La propuesta de ley de Registro Civil y de Cedulación deja en evidencia las tendencias sociales de un sector de la población que intenta visibilizarse e imponer su particular visión de la vida y de la sexualidad. El Gobierno entra en el juego de la imposición y, en base al argumento de los derechos individuales y al respaldo mayoritario de votos, intenta dar luz verde a una ley que no responde a los intereses de la mayoría ni a los del bien común sino, simplemente, a los intereses de los transexuales. Reconocer su realidad y sus derechos me parece justo, pero obligar a todos los ciudadanos a registrarse en clave transexual me parece un exceso y una manipulación de tomo y lomo .
La cultura posmoderna ha hecho de los derechos individuales un mito y, en consecuencia, un freno para cualquier desarrollo comunitario. La moral individual, la afirmación del propio yo a costa de lo que sea y de quien sea, ha ido minando la cultura comunitaria, fraterna y solidaria propia del cristianismo. Una cultura así, que piensa en el hermano y en el vecino antes que en los intereses personales, cuestiona la economía y los intereses de un mundo profundamente individualista y liberal.
Lo que está en debate no son simplemente las palabras o los conceptos, sino toda una visión de la vida y de la sexualidad humana. Una cosa es el sexo que tengo y otra el sexo que deseo. Cuando el deseo (tan confuso y tan voluble) se sitúa en el contexto de la cultura transexual acabamos cuestionándolo todo: la identidad, la familia, la moral… No es justo que nuestros políticos nos impongan semejante cosa.
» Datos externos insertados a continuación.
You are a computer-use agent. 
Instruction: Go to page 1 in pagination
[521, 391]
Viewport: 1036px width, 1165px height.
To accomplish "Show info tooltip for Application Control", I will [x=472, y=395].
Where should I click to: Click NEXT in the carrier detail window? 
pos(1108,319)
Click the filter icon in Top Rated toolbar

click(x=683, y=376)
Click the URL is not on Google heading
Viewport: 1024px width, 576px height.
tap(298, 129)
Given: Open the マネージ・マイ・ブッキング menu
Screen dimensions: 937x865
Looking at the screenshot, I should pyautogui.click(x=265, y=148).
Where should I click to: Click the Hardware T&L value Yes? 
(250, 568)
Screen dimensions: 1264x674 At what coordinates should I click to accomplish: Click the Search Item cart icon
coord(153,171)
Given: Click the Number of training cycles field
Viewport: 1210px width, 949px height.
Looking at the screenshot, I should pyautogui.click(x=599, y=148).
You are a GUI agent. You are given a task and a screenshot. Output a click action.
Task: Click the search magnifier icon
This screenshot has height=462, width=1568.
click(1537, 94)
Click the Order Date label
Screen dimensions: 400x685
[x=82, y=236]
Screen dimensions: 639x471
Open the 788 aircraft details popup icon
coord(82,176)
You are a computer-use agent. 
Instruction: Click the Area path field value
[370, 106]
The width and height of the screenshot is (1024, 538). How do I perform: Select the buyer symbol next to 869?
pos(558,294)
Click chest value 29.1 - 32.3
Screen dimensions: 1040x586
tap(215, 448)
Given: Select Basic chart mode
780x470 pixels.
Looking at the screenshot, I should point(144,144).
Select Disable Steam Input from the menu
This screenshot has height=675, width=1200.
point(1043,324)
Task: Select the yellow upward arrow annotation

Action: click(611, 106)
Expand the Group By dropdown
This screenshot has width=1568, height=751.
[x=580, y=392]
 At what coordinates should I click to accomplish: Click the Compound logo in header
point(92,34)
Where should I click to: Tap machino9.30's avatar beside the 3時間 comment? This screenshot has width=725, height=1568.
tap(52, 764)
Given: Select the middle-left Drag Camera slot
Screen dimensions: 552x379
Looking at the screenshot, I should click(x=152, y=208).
Al final, nos vemos todos obligados a un trágala que sólo se entiende desde la dictadura de la minoría (transexual) avalada por la mayoría no de personas (pensantes) sino de votos (emitidos). Sería necesario preguntar a los ciudadanos (de cuya participación se hace gala), si realmente están de acuerdo (más allá del reconocimiento de los derechos de cualquier minoría) con las políticas indiscriminadas de género, con el matrimonio homosexual, con la adopción de hijos por parte de los homosexuales, con el reparto indiscriminado de anticonceptivos a adolescentes de 12 años sin consentimiento de sus padres, etc. Discernimiento, consulta y voto fortalecen la democracia. Y eso es lo que habría que hacer .
Por otra parte, este tema nos obliga a todos a ser autocríticos. Quizá el poder y quienes se mueven entre sus círculos piensen que los tibios católicos está dispuestos a consentir una sociedad libertaria en la que puedan, cuando a ellos le convenga, echar una cana al aire y transgredir la propia moral.
Esta no es la hora de la tibieza, sino del compromiso social y político que nos lleve a todos a defender éticamente nuestros principios y valores: a los ciudadanos de a pie que no se ven reflejados en sus intereses y en su moral por estas leyes y procedimientos, y a los políticos creyentes que tendrían que expresar con mayor decisión y coherencia el sentido ético y político de su vida… aunque vayan contracorriente.